From Rovinj to Split

Squid and grilled veggies, the first in a recurring theme...

I'll be honest, Croatia has been a bit of a letdown. Based on what we'd heard (or chosen to hear), we thought of Croatia as this amazing, relatively undiscovered Mediterranean country with a fantastic coastline and incredible seafood. The undiscovered part is completely off the mark. Perhaps undiscovered by Americans, but this country is thick with European tourists. Early dining or reservations are a must at any popular restaurant, for example. And speaking of restaurants, the seafood is very good here, but it's all the same. Virtually every restaurant has a menu 90% identical to every other restaurant. And that's true in every city we've seen (9 in total). Further, there are almost no ethnic restaurants to chose from to get some variety, unlike every other region we've visited. The coastline is gorgeous, for sure, but the rocky beaches make it harder to enjoy (shame on us, though, we had heard of the rocky beaches).

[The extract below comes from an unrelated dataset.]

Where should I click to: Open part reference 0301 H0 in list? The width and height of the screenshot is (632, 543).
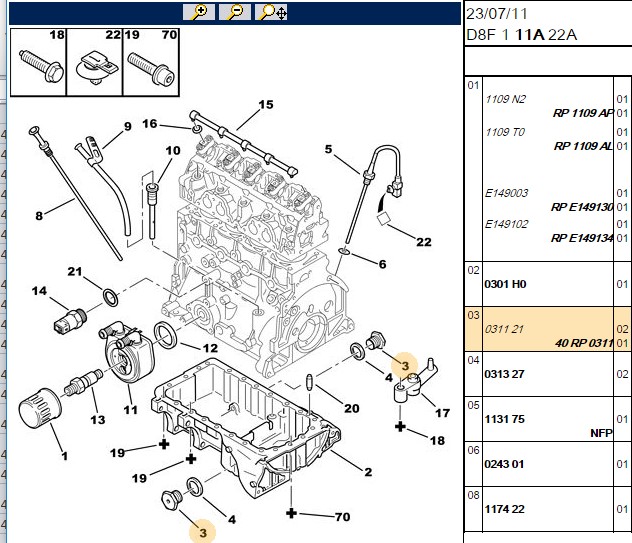click(x=547, y=284)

The bigger problem, I think, is the difficulty in continuing to be impressed on a trip of this length that hits so many high points. Croatia has an amazing coastline, but it doesn't quite measure up to Norway around the Arctic Circle. The squid and octopus are great here, but the fish in Scandanavia was amazing, to say nothing of the sushi in Japan. Diocletian's Palace and the Walls of Dubrovnik are incredible, but Tallinn, Riga, and Vilnius were as well and without quite as much of a "Disneyland" feel. This is a hard thing to write without sounding extremely whiny. I'm absolutely not looking for sympathy or pity. But an interesting and unexpected side effect of the trip has been something of a desensitization to new sights.

Making the leap in Rovinj

With that downer of an introduction out of the way, we really have enjoyed our time in Croatia. We started off in Istria, a peninsula that sits just below Slovenia and close to Italy. It felt very Italian, especially the hilltop villages that brought back memories of Sienna. We picked up our rental car close to the border with Slovenia and then headed first to the village of Porec. Porec is a very popular tourist destination and the old town was absolutely clogged with gift shops. We enjoyed walking around but were very relieved when we arrived in Rovinj and found it far less overtly touristy. We stayed in a pretty neat apartment in the old town of Rovinj, though unfortunately did not have a sea view. We were right off the main square, though, so we were only steps from excellent dining options and a great jetty where we could watch the sunset. We spent part of two days there, mostly swimming and walking the old town. On our first day we swam right off the old town, climbing down a rocky embankment to swim in the amazingly clear waters of the Adriatic. The second day we walked over to a more family friendly (but still rocky) beach where they had a wipeout-style obstacle course floating a short way offshore. Walter and I spent a fun-filled and exhausting hour running all over it, though sadly only Walter was able to cross the rotating cylinder "moonwalk." I was just lucky to escape from it without bruised ribs. On our way out of Istria we stopped at the hilltop village of Motovun. Motovun is close to the truffle-producing region in Istria and we ate at an excellent little restaurant that is apparently famous enough that Anthony Bourdain hung out with the owner when he did a show in Croatia. Motovun was incredibly picturesque and we were very happy to have stopped off there on our way out of Istria and into Croatia proper.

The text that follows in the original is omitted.